Na 3 miesiące tymczasowo aresztowano mężczyznę, który napadł na 74-letnią mieszkankę Marianowa. Ofiarę uderzył w głowę oraz dusił przedłużaczem.
Do napadu doszło 31 grudnia w Marianowie. Nad ranem do jednego z domów wszedł nieznany mężczyzna, najprawdopodobniej po to, aby go okraść. Kiedy zaczął przeszukiwać nieruchomość okazało się, że nie jest w domu sam.
Został jednak nakryty przez znajdującą się w środku 74-letnią kobietę. Włamywacz uderzył kobietę w głowę, a następnie zaczął dusić przedłużaczem, żądając wydania pieniędzy. Przerażona kobieta dała mu 400 złotych i straciła przytomność.
Gdy się ocknęła, powiadomiła o napaści najbliższych, ci zaś poinformowali skierniewickich policjantów. Kobieta trafiła do szpitala.
Skierniewiccy policjanci nie potrzebowali wiele czasu, by namierzyć podejrzewanego o napad mężczyznę. 24-letniego mieszkańca powiatu żyrardowskiego. Zatrzymali go jeszcze tego samego dnia, gdy wychodził na zabawę sylwestrową.
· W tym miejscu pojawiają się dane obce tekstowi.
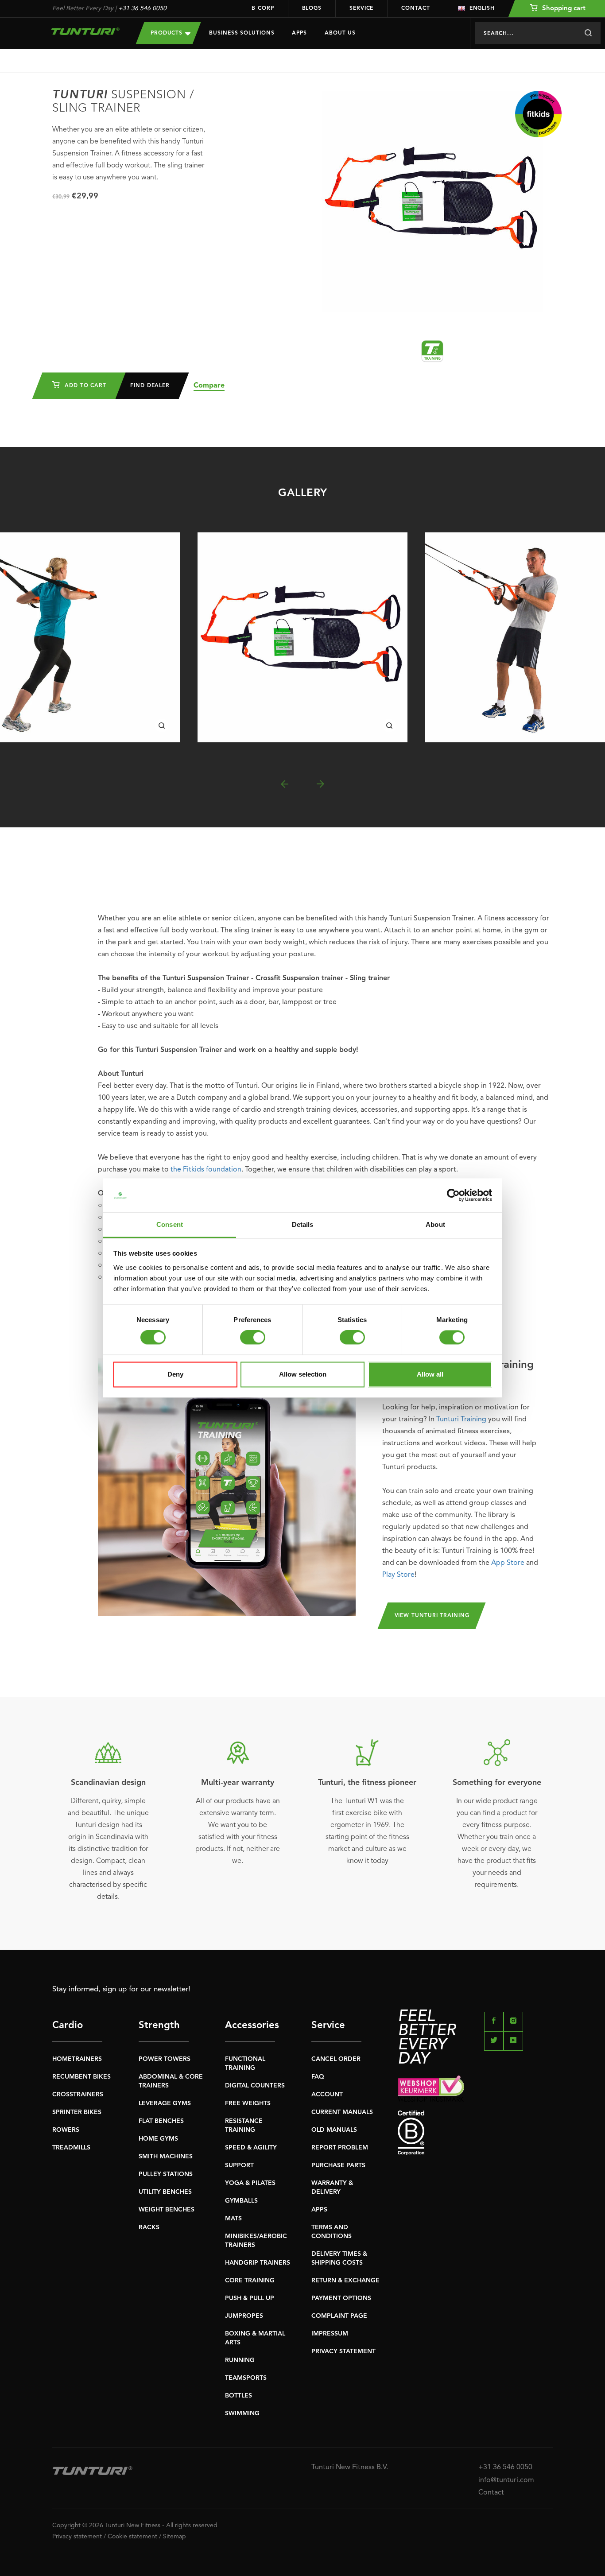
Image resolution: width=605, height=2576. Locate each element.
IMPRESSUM (329, 2334)
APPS (319, 2210)
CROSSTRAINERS (77, 2094)
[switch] (252, 1338)
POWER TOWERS (164, 2059)
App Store (507, 1563)
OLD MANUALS (334, 2130)
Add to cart (84, 385)
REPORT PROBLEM (339, 2148)
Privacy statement (77, 2536)
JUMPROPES (244, 2316)
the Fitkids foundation (206, 1169)
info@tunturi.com (506, 2480)
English (482, 8)
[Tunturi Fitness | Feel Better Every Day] (85, 31)
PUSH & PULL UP (249, 2298)
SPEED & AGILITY (251, 2148)
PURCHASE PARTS (338, 2165)
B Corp (263, 8)
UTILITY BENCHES (165, 2192)
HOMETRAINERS (77, 2059)
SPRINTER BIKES (76, 2112)
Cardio (67, 2025)
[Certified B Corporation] (475, 2132)
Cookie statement (132, 2536)
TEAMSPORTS (246, 2378)
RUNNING (240, 2360)
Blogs (312, 8)
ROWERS (65, 2130)
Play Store (398, 1575)
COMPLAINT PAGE (339, 2316)
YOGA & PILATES (250, 2183)
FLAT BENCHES (161, 2121)
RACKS (149, 2227)
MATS (233, 2218)
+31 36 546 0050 (142, 8)
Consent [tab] (169, 1224)
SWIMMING (242, 2413)
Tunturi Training (461, 1419)
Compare (209, 385)
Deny (175, 1374)
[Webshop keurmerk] (475, 2089)
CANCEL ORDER (336, 2059)
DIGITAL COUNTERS (255, 2086)
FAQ (317, 2077)
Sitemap (174, 2536)
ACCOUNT (327, 2094)
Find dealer (150, 385)
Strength (159, 2025)
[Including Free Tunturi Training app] (227, 1487)
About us (340, 33)
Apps (299, 33)
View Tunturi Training (432, 1615)
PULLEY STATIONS (166, 2174)
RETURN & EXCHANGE (345, 2280)
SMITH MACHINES (166, 2156)
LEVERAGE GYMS (165, 2103)
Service (361, 8)
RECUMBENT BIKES (81, 2077)
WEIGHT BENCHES (166, 2210)
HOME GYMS (158, 2139)
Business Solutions (241, 33)
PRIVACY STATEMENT (343, 2351)
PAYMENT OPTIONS (341, 2298)
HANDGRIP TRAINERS (257, 2263)
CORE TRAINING (250, 2280)
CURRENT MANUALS (342, 2112)
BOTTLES (238, 2396)
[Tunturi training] (432, 351)
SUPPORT (239, 2165)
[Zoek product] (588, 33)
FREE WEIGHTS (248, 2103)
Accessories (250, 2025)
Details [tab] (303, 1224)
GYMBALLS (241, 2201)
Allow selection (302, 1374)
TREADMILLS (71, 2148)
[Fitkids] (538, 114)
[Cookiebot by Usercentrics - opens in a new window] (453, 1195)
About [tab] (435, 1224)
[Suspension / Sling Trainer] (302, 637)
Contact (415, 8)
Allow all (430, 1374)
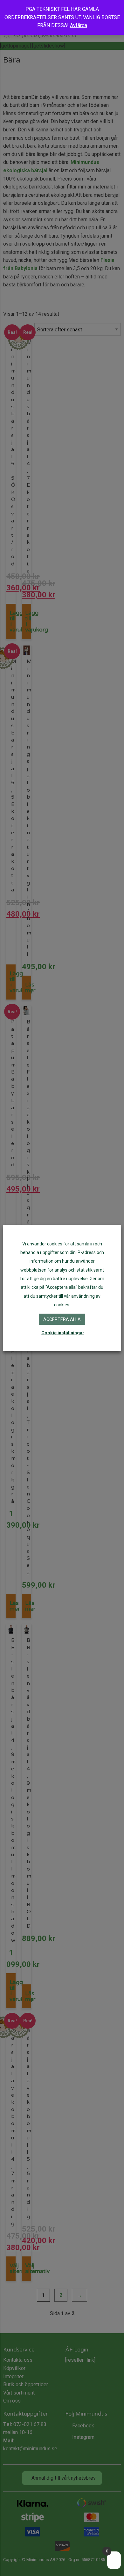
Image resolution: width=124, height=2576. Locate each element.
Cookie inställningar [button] (62, 1332)
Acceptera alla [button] (62, 1319)
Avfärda (78, 25)
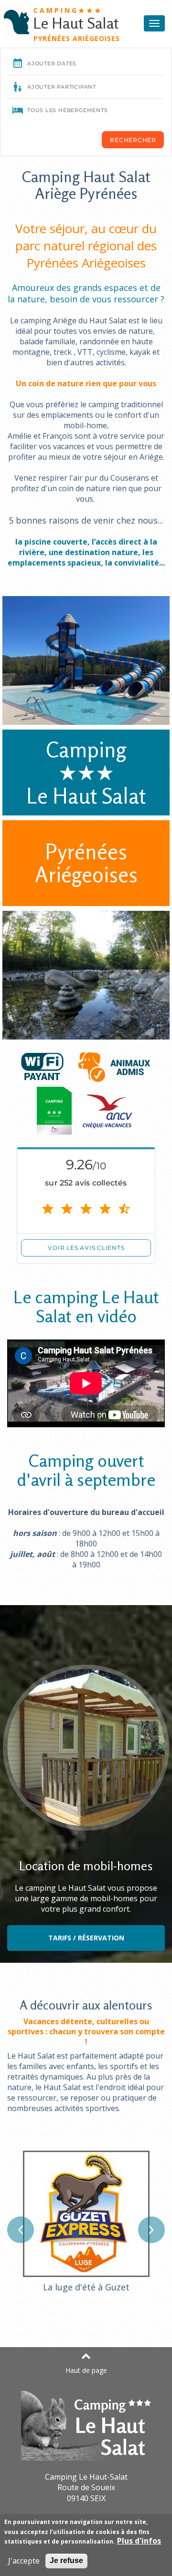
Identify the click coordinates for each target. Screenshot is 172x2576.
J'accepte (24, 2561)
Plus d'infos (139, 2541)
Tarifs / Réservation (86, 1937)
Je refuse (66, 2560)
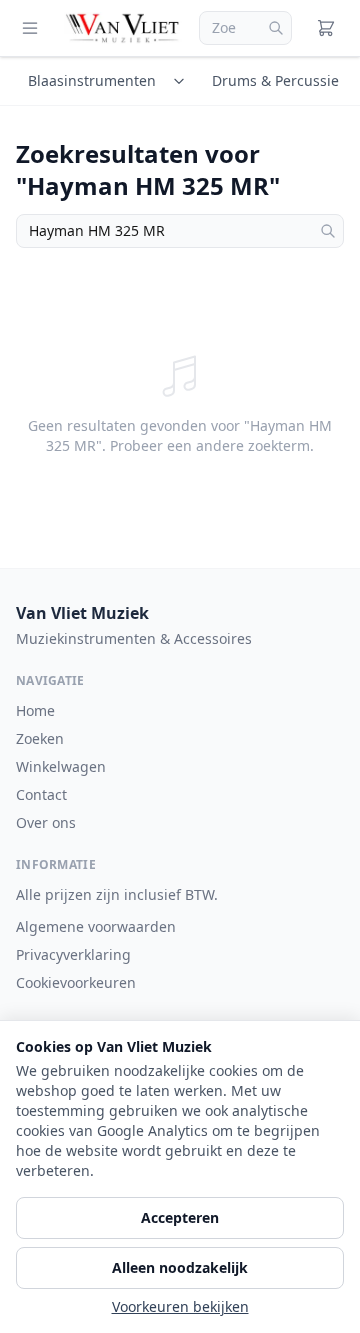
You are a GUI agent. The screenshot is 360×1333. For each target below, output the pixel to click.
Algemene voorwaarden (96, 926)
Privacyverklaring (73, 954)
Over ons (46, 822)
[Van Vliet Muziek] (123, 28)
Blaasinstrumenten (92, 80)
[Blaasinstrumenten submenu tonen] (182, 81)
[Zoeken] (276, 28)
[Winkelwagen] (326, 28)
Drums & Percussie (275, 80)
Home (35, 710)
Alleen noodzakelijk (180, 1267)
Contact (41, 794)
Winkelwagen (61, 766)
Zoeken (40, 738)
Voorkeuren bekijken (180, 1306)
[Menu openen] (30, 28)
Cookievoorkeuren (76, 982)
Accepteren (180, 1217)
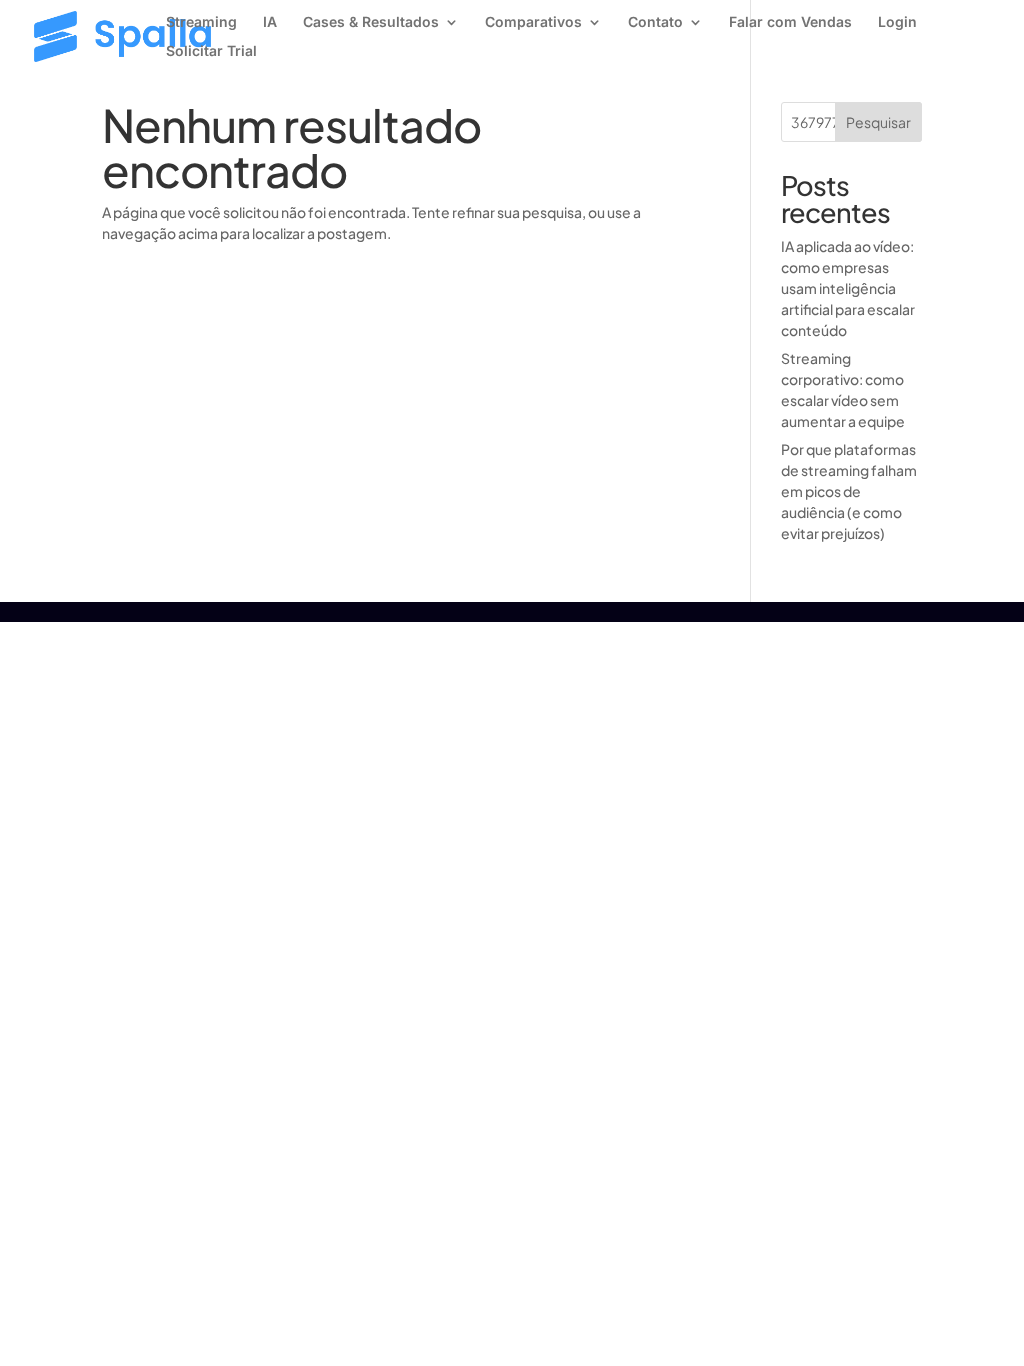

2 stycznia 2021 roku usłyszał prokuratorskie zarzuty rozboju.
Dotychczasowe policyjne ustalenia wskazują, że mężczyzna najprawdopodobniej ukradł synowi pokrzywdzonej klucz od domu i to właśnie za pomocą niego wszedł do środka rankiem 31 grudnia 2020 roku, żeby dokonać kradzieży.
Już 3 stycznia 2021 roku sąd zadecydował o jego tymczasowym aresztowaniu na trzy miesiące.
Za rozbój grozi mu kara do 12 lat pozbawienia wolności.